__Exercise aim__. Read through the listing, and wherever a line holds the word "navigation", return it.

__Available data__.
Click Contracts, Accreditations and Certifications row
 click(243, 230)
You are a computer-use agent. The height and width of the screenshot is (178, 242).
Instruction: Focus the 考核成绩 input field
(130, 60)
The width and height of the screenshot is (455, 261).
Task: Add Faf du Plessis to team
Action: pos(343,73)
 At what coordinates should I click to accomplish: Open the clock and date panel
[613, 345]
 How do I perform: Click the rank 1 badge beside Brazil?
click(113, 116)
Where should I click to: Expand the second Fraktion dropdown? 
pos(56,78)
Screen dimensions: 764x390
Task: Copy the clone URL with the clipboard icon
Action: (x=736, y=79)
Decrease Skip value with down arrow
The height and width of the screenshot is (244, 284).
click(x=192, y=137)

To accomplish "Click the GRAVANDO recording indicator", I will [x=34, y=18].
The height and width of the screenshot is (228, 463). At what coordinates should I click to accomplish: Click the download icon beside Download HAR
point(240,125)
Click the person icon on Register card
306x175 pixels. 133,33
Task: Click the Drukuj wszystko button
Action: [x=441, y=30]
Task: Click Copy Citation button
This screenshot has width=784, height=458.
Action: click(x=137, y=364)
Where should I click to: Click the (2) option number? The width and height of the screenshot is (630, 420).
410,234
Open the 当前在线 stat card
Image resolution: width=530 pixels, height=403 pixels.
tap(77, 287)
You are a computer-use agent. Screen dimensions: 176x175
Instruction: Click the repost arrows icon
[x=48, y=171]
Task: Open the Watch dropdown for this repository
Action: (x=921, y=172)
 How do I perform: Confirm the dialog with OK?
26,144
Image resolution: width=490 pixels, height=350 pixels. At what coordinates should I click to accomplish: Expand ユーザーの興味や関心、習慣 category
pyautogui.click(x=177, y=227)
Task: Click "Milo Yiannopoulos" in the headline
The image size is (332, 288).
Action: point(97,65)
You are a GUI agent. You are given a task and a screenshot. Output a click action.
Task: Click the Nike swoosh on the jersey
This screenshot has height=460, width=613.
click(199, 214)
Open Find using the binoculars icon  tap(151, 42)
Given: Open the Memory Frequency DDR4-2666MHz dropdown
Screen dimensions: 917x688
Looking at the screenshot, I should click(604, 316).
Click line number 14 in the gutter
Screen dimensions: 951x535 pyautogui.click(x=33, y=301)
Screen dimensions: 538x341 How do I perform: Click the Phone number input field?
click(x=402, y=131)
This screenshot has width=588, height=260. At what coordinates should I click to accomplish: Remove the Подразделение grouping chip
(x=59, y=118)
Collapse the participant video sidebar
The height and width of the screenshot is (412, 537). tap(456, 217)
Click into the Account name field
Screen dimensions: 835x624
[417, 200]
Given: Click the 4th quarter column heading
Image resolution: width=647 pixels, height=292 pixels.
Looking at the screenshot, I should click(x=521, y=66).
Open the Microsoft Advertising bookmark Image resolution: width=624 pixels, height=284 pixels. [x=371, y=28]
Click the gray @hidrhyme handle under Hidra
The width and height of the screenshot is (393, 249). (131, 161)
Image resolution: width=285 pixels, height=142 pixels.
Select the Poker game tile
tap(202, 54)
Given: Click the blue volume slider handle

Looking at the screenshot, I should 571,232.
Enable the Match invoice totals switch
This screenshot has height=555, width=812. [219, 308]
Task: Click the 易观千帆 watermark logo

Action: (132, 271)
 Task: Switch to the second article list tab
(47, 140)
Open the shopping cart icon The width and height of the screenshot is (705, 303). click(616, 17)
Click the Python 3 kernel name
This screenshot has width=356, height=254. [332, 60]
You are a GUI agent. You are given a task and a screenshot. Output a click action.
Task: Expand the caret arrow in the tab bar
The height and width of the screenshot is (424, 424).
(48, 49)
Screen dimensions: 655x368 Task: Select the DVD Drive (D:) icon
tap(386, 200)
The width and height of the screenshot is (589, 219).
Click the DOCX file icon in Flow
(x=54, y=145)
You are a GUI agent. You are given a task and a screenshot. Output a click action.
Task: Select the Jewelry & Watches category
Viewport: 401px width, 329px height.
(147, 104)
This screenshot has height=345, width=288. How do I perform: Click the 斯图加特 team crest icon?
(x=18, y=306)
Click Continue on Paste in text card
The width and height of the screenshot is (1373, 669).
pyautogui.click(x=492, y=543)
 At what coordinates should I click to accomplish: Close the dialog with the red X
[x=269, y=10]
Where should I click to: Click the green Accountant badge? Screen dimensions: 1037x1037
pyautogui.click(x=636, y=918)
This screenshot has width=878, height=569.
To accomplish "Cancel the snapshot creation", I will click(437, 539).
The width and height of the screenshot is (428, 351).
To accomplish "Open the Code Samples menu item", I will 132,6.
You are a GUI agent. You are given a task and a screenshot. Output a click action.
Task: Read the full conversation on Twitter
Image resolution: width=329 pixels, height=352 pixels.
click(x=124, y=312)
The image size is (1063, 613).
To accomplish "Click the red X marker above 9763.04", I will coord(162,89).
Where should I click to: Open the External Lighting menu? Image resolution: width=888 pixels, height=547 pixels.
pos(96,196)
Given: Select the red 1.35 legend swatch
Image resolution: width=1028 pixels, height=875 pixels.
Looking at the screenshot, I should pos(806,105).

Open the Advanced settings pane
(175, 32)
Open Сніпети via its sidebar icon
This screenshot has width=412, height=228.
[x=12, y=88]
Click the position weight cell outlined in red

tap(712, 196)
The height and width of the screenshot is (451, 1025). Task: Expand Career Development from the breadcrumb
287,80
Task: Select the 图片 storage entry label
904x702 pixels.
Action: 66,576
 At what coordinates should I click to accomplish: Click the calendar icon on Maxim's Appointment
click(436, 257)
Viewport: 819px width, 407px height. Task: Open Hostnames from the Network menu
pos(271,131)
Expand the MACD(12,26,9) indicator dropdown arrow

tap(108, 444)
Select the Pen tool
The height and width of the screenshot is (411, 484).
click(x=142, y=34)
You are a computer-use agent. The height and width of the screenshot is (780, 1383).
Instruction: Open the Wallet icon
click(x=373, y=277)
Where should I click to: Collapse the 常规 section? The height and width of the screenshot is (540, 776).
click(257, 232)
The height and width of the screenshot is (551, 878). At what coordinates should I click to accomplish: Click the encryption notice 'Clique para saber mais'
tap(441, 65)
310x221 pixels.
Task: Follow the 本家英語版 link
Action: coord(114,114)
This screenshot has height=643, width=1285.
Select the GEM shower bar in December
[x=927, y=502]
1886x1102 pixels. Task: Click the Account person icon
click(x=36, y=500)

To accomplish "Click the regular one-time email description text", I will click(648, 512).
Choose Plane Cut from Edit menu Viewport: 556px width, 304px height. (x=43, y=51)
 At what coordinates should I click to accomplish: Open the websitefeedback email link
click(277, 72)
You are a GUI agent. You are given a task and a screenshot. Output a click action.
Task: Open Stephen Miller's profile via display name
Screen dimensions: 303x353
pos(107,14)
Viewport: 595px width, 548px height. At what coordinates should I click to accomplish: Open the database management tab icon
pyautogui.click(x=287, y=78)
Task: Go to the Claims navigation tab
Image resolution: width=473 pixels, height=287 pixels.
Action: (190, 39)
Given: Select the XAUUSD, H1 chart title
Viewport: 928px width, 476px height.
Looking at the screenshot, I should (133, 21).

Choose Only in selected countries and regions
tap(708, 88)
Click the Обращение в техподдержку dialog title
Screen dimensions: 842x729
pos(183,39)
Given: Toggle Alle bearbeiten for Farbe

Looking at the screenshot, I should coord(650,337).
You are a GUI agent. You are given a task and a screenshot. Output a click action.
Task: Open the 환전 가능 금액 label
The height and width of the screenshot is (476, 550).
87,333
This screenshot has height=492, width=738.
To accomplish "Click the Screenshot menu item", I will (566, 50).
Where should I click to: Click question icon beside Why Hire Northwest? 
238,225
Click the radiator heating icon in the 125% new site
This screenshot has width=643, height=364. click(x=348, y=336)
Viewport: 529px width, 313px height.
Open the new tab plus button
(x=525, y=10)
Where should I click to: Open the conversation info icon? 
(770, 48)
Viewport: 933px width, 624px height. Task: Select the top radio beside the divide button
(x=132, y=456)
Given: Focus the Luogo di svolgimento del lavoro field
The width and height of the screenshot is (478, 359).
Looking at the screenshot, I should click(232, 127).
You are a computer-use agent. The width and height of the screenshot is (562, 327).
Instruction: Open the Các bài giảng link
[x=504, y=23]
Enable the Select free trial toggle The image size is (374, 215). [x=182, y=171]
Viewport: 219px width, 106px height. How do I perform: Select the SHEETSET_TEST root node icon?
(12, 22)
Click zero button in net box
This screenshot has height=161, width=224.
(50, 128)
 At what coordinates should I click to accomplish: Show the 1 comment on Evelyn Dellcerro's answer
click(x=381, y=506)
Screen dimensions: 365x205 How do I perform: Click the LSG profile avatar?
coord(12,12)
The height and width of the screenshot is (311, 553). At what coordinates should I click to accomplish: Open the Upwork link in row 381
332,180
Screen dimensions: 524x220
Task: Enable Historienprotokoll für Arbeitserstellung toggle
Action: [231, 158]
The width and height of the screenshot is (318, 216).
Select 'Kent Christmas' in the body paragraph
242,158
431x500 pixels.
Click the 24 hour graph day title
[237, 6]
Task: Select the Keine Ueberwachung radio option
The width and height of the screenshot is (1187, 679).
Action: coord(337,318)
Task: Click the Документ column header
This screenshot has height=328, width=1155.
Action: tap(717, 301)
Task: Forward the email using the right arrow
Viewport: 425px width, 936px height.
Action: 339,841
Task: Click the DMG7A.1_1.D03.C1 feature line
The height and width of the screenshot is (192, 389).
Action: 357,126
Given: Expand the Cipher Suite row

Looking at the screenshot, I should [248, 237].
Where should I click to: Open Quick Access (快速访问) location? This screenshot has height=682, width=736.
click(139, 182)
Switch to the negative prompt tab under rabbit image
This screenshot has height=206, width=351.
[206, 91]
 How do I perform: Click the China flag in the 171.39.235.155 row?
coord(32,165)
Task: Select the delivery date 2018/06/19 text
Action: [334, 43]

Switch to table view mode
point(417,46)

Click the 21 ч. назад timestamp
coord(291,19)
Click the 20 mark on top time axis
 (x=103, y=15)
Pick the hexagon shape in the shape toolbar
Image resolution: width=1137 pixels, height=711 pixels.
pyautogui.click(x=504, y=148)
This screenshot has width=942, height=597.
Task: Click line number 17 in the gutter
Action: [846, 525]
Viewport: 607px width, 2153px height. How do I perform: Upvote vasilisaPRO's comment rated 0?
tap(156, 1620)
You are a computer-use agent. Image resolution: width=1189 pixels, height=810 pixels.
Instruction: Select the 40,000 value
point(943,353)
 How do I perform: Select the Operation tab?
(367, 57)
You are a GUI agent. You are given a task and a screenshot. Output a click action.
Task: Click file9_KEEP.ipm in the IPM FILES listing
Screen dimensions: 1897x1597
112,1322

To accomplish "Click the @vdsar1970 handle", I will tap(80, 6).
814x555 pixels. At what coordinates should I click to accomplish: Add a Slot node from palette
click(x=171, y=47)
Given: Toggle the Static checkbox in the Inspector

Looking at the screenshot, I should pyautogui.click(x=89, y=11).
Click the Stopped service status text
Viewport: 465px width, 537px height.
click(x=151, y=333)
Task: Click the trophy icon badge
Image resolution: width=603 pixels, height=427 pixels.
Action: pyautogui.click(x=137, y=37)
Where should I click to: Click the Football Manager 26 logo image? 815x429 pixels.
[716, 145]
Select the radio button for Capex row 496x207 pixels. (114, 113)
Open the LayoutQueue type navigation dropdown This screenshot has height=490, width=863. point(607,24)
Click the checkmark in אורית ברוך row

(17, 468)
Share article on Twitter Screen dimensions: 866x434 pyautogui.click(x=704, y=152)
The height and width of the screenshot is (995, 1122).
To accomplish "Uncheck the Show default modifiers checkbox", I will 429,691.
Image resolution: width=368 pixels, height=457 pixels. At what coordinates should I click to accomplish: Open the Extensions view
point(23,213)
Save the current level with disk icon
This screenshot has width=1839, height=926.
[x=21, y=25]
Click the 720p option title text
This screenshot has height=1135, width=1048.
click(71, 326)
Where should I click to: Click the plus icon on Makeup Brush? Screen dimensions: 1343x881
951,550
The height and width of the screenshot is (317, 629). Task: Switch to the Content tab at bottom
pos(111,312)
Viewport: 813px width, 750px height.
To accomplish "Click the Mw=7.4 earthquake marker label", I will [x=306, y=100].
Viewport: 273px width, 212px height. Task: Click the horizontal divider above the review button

__Your response__.
Task: Go to the Claims navigation tab
Open the LayoutQueue type navigation dropdown This screenshot has height=490, width=863. point(607,24)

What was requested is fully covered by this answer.